Second paragraph of third chapter:

It was the first thing Jonas noticed as he looked at the newchild peering up curiously from the basket. The pale eyes.

Jonas lives in a future society where all roles are assigned to each citizen for life at the age of twelve; parenting is sort of communal; thought and speech are rigidly controlled; and the dirty secret is euthanasia of the elderly, disabled and misfits. It's quite a short book, in the course of which Jonas allies with a wise old man whose role is to experience and retain painful memories so that the rest of the people won't be bothered; and eventually our hero escapes – but to what?

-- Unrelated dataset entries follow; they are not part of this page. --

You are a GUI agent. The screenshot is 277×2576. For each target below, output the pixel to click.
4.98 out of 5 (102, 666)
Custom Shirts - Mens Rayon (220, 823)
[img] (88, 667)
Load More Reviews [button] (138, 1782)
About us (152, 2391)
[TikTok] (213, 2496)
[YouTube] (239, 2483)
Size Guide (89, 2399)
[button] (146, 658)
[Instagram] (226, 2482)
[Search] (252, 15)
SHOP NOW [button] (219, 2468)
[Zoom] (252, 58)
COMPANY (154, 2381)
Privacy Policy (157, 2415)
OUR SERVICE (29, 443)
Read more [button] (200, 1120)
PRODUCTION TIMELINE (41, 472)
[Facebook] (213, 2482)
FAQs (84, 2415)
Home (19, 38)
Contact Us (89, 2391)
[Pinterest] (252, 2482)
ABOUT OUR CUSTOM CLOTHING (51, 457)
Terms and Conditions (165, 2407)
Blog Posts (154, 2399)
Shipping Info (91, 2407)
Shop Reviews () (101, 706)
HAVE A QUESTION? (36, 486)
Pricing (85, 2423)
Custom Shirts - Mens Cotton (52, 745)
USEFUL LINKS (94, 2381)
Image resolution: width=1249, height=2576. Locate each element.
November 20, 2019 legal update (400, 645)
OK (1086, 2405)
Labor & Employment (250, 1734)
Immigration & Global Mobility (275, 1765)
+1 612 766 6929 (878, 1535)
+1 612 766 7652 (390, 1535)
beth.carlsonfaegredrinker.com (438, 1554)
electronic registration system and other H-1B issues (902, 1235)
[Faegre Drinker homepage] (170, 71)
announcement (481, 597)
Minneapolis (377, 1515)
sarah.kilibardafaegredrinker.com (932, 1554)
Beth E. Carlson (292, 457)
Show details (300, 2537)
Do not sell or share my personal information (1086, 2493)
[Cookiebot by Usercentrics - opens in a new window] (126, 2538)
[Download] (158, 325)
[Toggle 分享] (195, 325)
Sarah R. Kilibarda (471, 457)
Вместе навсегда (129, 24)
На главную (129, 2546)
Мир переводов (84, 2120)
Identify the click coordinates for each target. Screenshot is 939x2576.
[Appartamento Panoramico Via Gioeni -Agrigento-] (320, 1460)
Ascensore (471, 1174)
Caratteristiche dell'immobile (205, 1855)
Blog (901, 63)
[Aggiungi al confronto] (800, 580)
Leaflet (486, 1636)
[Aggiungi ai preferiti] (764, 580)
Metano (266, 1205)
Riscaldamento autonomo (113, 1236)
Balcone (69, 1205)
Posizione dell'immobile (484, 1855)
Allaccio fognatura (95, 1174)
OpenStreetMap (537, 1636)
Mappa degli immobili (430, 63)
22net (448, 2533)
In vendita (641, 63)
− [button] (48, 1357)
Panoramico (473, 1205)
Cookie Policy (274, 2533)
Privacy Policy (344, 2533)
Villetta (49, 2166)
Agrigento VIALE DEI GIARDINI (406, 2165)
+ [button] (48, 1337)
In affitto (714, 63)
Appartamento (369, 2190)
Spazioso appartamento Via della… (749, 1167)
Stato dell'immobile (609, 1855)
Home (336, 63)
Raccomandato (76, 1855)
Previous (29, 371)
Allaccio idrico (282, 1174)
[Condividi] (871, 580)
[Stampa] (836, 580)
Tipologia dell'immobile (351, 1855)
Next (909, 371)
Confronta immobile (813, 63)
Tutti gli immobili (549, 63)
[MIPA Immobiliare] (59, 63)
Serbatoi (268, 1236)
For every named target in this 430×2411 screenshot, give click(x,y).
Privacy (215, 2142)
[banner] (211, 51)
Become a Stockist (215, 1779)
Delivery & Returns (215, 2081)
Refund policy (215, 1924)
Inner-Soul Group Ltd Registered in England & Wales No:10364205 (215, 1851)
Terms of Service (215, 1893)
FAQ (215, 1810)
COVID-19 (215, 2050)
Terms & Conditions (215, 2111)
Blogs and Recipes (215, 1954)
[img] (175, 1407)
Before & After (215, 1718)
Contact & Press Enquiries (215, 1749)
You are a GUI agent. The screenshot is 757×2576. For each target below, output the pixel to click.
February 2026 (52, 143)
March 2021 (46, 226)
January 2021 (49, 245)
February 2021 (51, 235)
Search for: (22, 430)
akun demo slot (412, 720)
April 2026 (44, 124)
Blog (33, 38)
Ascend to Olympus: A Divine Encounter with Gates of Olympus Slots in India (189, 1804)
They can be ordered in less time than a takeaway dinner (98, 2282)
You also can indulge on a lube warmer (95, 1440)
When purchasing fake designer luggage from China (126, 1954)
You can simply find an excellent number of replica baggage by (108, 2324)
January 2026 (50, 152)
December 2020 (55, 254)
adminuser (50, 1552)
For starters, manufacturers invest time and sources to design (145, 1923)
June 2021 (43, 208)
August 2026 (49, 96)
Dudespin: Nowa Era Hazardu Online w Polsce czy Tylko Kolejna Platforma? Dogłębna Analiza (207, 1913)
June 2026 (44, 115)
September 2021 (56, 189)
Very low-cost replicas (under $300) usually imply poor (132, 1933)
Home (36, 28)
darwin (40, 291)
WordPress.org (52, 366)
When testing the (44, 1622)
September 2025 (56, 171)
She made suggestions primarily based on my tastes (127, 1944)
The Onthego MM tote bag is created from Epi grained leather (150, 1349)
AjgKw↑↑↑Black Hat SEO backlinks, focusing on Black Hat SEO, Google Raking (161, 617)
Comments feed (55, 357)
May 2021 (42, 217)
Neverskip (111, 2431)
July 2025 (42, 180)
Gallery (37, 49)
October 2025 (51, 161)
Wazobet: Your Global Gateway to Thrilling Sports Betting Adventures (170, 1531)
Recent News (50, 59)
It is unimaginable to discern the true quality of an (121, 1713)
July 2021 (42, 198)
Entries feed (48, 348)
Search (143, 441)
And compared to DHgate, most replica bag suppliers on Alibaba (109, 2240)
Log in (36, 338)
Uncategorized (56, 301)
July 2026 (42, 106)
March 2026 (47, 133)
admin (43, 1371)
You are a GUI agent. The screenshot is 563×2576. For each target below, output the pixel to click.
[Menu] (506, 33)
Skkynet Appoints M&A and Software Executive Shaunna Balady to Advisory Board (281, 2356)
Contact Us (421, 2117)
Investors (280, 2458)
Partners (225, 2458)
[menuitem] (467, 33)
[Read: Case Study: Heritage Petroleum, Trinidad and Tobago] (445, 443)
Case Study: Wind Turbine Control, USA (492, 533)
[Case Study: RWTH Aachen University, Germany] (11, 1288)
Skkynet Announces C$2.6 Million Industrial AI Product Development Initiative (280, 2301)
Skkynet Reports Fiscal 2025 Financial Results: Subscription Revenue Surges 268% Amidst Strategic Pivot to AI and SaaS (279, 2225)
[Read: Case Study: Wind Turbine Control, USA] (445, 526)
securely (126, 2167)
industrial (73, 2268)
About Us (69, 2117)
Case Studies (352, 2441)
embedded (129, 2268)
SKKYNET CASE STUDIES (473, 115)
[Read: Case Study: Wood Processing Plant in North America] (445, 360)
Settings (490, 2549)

Somehow this got onto my wishlist (on a recs list backed by ) and I got it for myself with a Christmas book token. It scores very highly on the Goodreads/LibraryThing stats, which suggests that it's a course book for a lot of American schools. I am not sure that I rate it all that highly myself. I don't really see what Lowry is pushing back against, unless it's the general idea of conformity and sameness and a defence of individuality. Living as I do in a country with a relatively liberal euthanasia law, I think that subject can also be treated with more nuance than it gets here. Still, what do I know? It won the Newbery Medal. You can get it here.

This was my top unread sf book, and my top unread book by a woman. Next on both lists is The Tiger's Wife, by Tea Olbreht.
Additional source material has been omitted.